Member of Legislative Assembly
- In office 1969-1971, 1971-1972, 1977-1982, 1996-2001
- Constituency: Suti

Member of Legislative Assembly
- In office 2011–2016
- Constituency: Jangipur

Personal details
- Born: 8 July 1932 (age 93)
- Party: Indian National Congress

= Md. Sohrab =

Indian politician

Md. Sohrab is a Congress politician, five-time MLA and Congress legislature party leader in the West Bengal state assembly.

==Personal life==
Md. Sohrab, son of Yar Mohammad, is a post-graduate and is a retired head-teacher.

==Political career==
He was elected to the West Bengal state assembly from Suti (Vidhan Sabha constituency) in 1969, 1971, 1977 and 1996, as a Congress candidate.

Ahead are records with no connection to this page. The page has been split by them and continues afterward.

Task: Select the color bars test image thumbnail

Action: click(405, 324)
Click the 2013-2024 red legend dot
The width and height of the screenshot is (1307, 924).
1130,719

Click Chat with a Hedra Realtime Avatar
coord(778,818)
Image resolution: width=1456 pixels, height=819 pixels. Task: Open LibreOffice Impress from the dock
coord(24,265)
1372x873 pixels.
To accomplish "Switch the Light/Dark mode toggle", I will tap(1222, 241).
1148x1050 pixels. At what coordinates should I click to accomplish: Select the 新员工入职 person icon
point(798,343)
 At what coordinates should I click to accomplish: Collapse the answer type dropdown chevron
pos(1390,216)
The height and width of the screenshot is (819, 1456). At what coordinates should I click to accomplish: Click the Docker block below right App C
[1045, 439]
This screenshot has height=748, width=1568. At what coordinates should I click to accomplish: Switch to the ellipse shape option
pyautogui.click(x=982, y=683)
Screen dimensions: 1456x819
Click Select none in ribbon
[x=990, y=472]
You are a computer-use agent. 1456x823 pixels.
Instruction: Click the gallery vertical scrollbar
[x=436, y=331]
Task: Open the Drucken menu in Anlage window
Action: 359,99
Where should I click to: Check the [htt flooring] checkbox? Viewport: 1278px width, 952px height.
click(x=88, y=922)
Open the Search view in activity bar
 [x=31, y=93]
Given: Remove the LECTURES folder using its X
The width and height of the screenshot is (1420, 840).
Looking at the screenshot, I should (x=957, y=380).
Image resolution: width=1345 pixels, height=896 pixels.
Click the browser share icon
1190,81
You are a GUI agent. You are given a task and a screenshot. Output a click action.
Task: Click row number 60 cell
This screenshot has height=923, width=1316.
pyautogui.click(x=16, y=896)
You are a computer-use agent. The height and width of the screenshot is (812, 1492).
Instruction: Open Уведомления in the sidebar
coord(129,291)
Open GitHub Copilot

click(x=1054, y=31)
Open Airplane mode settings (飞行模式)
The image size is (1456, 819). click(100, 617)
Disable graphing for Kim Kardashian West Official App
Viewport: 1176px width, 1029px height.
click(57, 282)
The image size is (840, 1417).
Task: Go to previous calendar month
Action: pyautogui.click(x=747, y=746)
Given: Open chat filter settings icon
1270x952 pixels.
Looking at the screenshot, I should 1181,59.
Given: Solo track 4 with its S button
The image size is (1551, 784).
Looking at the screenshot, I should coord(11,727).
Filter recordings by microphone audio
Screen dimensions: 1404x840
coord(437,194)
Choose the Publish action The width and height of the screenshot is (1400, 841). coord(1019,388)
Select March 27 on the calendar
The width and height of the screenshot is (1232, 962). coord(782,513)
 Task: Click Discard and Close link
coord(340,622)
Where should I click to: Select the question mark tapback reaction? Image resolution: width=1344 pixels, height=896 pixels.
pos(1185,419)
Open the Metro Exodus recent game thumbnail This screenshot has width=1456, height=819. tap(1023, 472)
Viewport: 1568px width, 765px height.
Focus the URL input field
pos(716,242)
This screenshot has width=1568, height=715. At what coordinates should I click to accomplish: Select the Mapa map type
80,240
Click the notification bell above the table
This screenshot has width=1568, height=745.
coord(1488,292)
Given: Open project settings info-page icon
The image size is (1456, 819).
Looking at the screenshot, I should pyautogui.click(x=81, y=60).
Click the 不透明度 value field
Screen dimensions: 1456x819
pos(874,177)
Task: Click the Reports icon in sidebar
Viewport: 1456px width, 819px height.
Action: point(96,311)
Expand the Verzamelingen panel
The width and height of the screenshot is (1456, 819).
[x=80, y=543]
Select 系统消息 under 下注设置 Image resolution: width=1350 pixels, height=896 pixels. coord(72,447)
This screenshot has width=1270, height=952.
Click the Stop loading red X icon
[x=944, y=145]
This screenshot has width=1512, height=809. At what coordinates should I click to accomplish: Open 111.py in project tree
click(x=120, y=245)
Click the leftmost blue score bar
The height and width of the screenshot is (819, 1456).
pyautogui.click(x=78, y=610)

When he was not given a party ticket to contest in 2001, he filed his nomination in the same constituency as a rebel candidate and lost. At that Adhir Ranjan Chowdhury, who has a reputation for sponsoring rebels, commented, "Do you expect my former mastermoshai Md Sohrab (rebel candidate from Suti) and five-time MLA Habibur Rahman (rebel candidate from Jangipur) to listen to me?"

In 2011, he won from Jangipur (Vidhan Sabha constituency) and was Congress legislature party leader. He joined All India Trinamool Congress in 2016.